He didn't remember the story I had done; I've never forgotten it. The couple's loss, their need, their grief, made me feel that I had to lift the level of my game to meet the level of their bereavement. This was impossible, but I was moved to try.

I have often thought about the effect the Patzes had on me as some reporters have brought disgrace upon the profession. And it has made me wonder whether good journalists always have that moment in their background, the moment that merges humanity and story in an indelible way. Or the opposite: are the frauds always of character, not craft? Skimming Jayson Blair's sloppy and unrepentant book about his confabulations at The New York Times, I sensed no concern for the people he covered. His emphasis was on quantity, how many stories he could shoehorn into the shortest span of days. The individuals in his stories were never more than the means to a careerist end.
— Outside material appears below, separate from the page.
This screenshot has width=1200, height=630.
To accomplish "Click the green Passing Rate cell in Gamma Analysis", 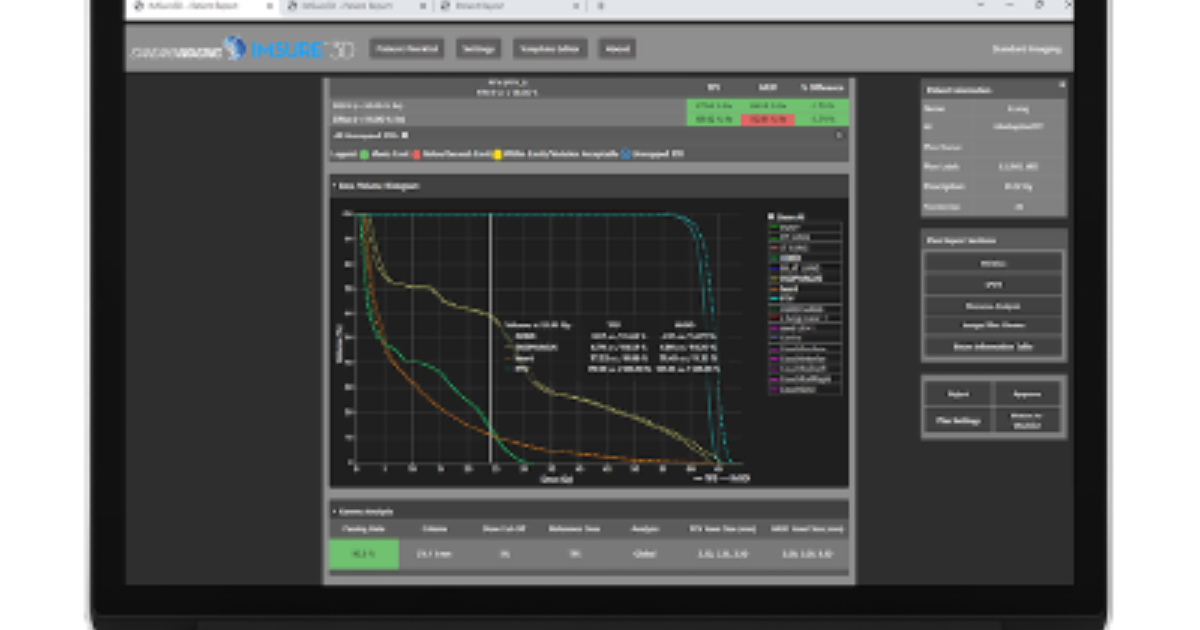I will point(363,553).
How else to explain the actions of Jack Kelley, the USA Today star reporter who resigned amid an investigation that concluded he had invented significant parts of at least eight articles? One of his suspect stories—an account of an escape from Cuba in a small boat under a crescent moon that was not out on the night in question amid a storm that never occurred—was illustrated with a photo Kelley had taken of a woman he called Yacqueline. (The names of the alleged human beings changed several times as Kelley worked on his draft.) In his account, Yacqueline and her young son tragically drowned. In real life, the woman in the photograph is alive and living in the United States, a legal immigrant. No boat, no moon. Not quite so page one, that.
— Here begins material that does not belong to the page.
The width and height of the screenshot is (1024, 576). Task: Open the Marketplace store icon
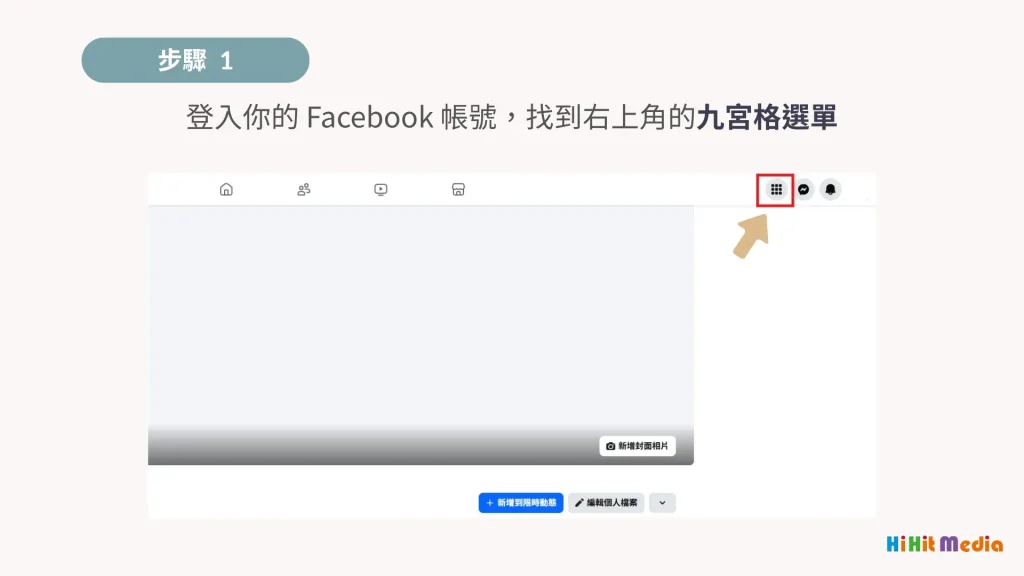click(458, 189)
Reporters are often asked about their obligation to readers, but perhaps the most important obligation is the one we owe the subjects of our stories, whose lives are limned by our words, for better or for worse. David Halberstam, the best-selling author who won a Pulitzer telling the truth about Vietnam, says it was writing obituaries as a young man at the Nashville Tennessean that made this clear to him. "For most people it was the one time they got their name in print," he recalled. "If you got something wrong you could cause enormous pain to ordinary people."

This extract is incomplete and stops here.